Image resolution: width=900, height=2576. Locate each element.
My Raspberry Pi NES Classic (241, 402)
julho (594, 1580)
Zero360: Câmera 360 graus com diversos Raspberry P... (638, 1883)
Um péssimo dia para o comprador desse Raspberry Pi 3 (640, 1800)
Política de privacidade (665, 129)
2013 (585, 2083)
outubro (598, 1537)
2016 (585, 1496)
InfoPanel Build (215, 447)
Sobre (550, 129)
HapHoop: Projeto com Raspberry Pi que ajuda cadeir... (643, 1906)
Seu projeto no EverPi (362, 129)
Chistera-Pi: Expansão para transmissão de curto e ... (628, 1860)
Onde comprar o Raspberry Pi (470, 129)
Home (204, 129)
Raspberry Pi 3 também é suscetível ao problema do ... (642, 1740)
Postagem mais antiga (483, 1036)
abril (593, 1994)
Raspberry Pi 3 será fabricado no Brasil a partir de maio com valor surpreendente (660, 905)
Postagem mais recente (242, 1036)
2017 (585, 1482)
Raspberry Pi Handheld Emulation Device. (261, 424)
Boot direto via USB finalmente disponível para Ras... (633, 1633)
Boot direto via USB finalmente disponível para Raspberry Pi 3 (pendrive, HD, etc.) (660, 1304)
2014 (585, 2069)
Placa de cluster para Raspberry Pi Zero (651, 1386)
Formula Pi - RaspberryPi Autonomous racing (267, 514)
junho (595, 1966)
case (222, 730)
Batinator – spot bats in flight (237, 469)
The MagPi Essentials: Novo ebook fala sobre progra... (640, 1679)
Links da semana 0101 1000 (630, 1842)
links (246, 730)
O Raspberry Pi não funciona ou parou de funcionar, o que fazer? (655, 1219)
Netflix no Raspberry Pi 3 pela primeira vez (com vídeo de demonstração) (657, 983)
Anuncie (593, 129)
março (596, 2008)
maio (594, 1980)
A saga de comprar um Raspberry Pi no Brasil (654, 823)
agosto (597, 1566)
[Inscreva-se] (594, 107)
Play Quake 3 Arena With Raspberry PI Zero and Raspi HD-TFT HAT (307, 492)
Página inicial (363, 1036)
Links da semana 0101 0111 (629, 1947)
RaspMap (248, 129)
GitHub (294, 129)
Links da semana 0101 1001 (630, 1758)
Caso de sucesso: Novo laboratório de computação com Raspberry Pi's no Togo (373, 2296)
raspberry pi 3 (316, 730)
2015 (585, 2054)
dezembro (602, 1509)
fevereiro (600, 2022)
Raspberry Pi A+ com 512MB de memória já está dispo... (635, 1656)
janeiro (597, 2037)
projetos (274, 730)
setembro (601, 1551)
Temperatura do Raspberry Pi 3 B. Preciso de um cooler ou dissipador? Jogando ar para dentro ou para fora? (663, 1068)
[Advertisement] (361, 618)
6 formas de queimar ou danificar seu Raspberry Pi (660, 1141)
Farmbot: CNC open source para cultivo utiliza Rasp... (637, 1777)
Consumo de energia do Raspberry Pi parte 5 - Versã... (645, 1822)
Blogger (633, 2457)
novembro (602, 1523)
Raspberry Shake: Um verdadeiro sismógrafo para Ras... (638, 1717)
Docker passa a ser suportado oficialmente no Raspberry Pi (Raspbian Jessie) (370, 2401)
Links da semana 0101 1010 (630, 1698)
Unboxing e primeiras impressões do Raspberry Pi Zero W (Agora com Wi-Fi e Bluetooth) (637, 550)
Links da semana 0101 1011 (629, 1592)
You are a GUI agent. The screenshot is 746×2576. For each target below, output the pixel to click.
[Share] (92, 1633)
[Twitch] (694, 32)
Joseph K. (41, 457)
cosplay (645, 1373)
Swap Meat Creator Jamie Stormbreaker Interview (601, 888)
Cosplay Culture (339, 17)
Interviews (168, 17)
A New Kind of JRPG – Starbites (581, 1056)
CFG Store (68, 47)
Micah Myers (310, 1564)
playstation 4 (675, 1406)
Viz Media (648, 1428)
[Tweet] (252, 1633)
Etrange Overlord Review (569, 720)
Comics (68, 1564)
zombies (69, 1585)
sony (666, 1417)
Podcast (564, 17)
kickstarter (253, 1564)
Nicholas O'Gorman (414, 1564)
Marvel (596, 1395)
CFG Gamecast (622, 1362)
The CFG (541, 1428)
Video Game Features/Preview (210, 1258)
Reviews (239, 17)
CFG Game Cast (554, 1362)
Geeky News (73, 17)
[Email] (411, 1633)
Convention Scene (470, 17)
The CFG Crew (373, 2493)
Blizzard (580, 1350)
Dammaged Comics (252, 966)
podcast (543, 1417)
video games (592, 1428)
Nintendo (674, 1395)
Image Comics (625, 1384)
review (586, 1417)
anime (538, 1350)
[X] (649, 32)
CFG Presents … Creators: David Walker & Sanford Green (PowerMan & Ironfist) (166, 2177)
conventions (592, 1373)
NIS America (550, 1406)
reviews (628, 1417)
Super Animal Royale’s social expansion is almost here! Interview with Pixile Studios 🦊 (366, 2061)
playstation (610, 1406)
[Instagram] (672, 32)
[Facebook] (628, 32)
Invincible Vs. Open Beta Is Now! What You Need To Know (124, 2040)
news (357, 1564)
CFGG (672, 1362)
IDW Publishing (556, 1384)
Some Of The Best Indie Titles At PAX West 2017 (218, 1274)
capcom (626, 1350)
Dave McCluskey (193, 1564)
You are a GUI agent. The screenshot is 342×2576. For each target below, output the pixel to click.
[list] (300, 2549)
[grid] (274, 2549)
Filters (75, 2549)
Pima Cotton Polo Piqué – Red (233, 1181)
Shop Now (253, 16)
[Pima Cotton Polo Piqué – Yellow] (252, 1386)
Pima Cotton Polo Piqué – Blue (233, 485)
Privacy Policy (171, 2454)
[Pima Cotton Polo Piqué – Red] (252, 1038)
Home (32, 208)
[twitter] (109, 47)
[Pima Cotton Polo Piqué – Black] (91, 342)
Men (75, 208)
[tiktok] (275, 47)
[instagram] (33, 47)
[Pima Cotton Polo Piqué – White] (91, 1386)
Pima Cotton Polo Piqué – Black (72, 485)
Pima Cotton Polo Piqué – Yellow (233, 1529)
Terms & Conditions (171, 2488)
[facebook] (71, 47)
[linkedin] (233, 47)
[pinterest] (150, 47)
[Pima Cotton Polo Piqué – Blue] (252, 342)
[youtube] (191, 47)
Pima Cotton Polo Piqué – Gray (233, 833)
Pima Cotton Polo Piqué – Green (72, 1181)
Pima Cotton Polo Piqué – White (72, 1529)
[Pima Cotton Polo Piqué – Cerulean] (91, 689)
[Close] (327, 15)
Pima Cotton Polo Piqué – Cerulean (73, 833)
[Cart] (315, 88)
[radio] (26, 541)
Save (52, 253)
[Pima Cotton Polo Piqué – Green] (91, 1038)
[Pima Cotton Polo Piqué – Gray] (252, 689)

- - - -

- _Task requirements_: Every line from the line containing "Dammaged Comics (252, 966)" through the line containing "[Pima Cotton Polo Piqué – Blue] (252, 342)" in the records above must be retyped exactly. Leave out the rest.

- _Task result_:
Dammaged Comics (252, 966)
podcast (543, 1417)
video games (592, 1428)
Nintendo (674, 1395)
Image Comics (625, 1384)
review (586, 1417)
anime (538, 1350)
[X] (649, 32)
CFG Presents … Creators: David Walker & Sanford Green (PowerMan & Ironfist) (166, 2177)
conventions (592, 1373)
NIS America (550, 1406)
reviews (628, 1417)
Super Animal Royale’s social expansion is almost here! Interview with Pixile Studios 🦊 (366, 2061)
playstation (610, 1406)
[Instagram] (672, 32)
[Facebook] (628, 32)
Invincible Vs. Open Beta Is Now! What You Need To Know (124, 2040)
news (357, 1564)
CFGG (672, 1362)
IDW Publishing (556, 1384)
Some Of The Best Indie Titles At PAX West 2017 (218, 1274)
capcom (626, 1350)
Dave McCluskey (193, 1564)
You are a GUI agent. The screenshot is 342×2576. For each target below, output the pixel to click.
[list] (300, 2549)
[grid] (274, 2549)
Filters (75, 2549)
Pima Cotton Polo Piqué – Red (233, 1181)
Shop Now (253, 16)
[Pima Cotton Polo Piqué – Yellow] (252, 1386)
Pima Cotton Polo Piqué – Blue (233, 485)
Privacy Policy (171, 2454)
[Pima Cotton Polo Piqué – Red] (252, 1038)
Home (32, 208)
[twitter] (109, 47)
[Pima Cotton Polo Piqué – Black] (91, 342)
Men (75, 208)
[tiktok] (275, 47)
[instagram] (33, 47)
[Pima Cotton Polo Piqué – White] (91, 1386)
Pima Cotton Polo Piqué – Black (72, 485)
Pima Cotton Polo Piqué – Yellow (233, 1529)
Terms & Conditions (171, 2488)
[facebook] (71, 47)
[linkedin] (233, 47)
[pinterest] (150, 47)
[Pima Cotton Polo Piqué – Blue] (252, 342)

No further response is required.